Policing, profiling, and surveillance logic
- Core worry: treating privacy-seeking (GrapheneOS, encrypted messaging) as inherent suspicion blurs the line between legitimate security work and mass surveillance.
- People note that once surveillance infrastructure exists, it’s routinely abused, from petty vendettas to political repression; Snowden and Pegasus are cited as examples of systemic overreach.
- Others counter that if, in a specific region, Pixel/GrapheneOS usage is heavily overrepresented among serious criminals, using that as one profiling signal is statistically rational—though still civil-liberties‑risky.
European policy and anti-privacy drift
- Strong criticism of EU moves like “ChatControl” and broader anti-encryption trends; these are seen as backdoor mandates sold as child-protection but enabling cross-border political persecution.
- Several comments describe mail-opening laws, drug-war justifications, and cooperation with US intelligence as evidence that privacy protections are being quietly dismantled.
Technology neutrality and “tools for criminals”
- Recurrent analogy: banning or stigmatizing privacy tools (GrapheneOS, mixers, encryption) because criminals use them is like banning knives, fridges, or cash.
- Debate around Roman Storm / Tornado Cash: some view it as a neutral privacy tool unfairly criminalized; others say operating a live mixing service is closer to active participation in money laundering.
GrapheneOS, hardware, and alternatives
- Many users report positive experiences with GrapheneOS and see police hostility as validation that it meaningfully raises the bar for investigations.
- Strong consensus that only Pixels currently meet GrapheneOS’ security requirements (secure element, update cadence, relockable bootloader without blowing fuses). Fairphone and similar devices are called “repairable but insecure” due to missing secure elements and slow patching.
- Some are put off by GrapheneOS’ public relations style, describing the project as technically excellent but socially combative toward other privacy projects.
Trust, baseband, and “honeypot” worries
- A minority argue that as long as the modem/baseband and firmware are closed, any mobile OS offers only partial protection; the stack ultimately serves vendors and possibly state actors.
- Others respond that open source plus verifiable builds improve trust, even though you still trust builders unless you compile yourself.
Usability tradeoffs and ecosystem lock-in
- Main practical downside repeatedly mentioned: no Google Pay / NFC payments (by design, due to SafetyNet/Play Integrity). Some banking apps and government attestation schemes also fail.

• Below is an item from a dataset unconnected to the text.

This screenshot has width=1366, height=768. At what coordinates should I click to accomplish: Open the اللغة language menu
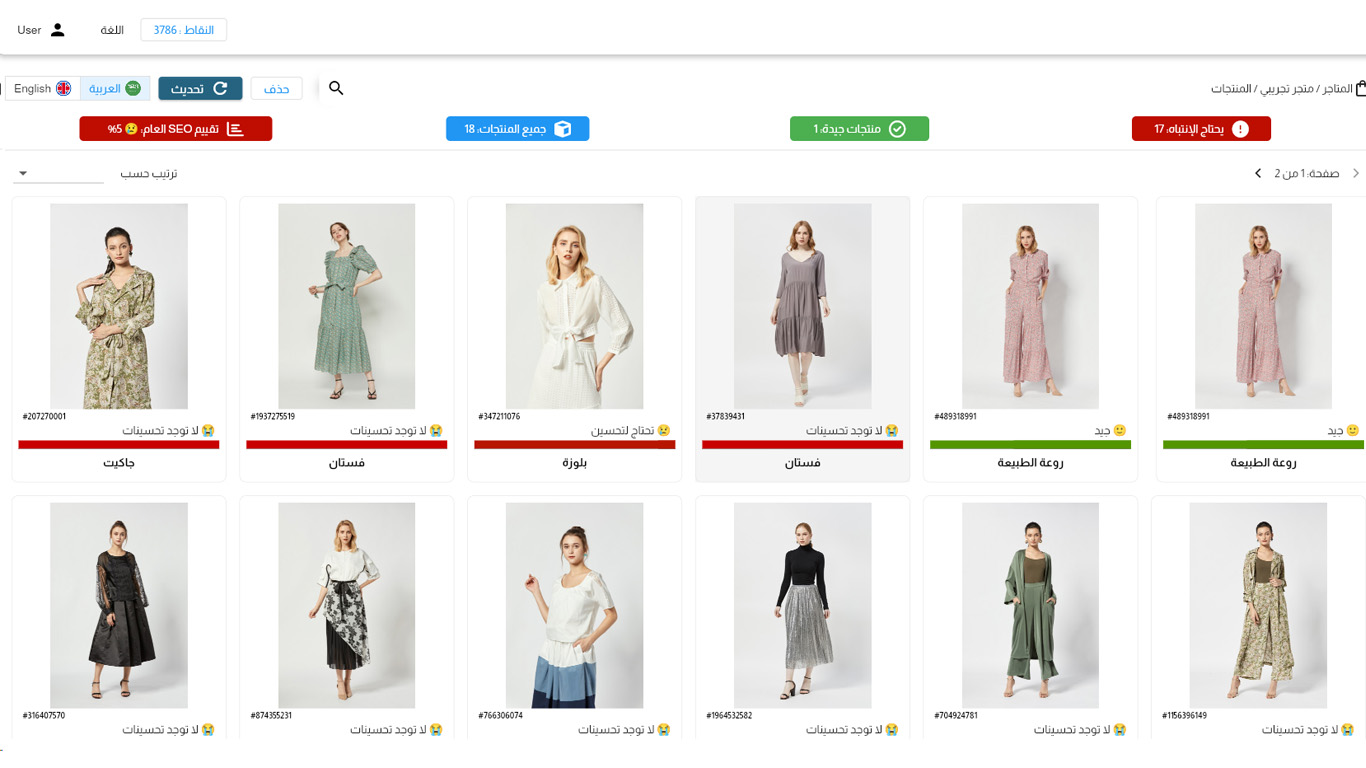click(x=112, y=30)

- Sandboxed Google Play can be used for most apps, but SafetyNet‑dependent functionality remains an issue; users must weigh convenience vs. privacy.
Scope of the original “cops say” claim
- Several point out the entire controversy traces back to a single offhand quote from one Spanish officer in one article, amplified through multiple tech news sites.
- Some see this as overblown clickbait; others argue that even such small signals matter when they normalize equating privacy tools with criminality.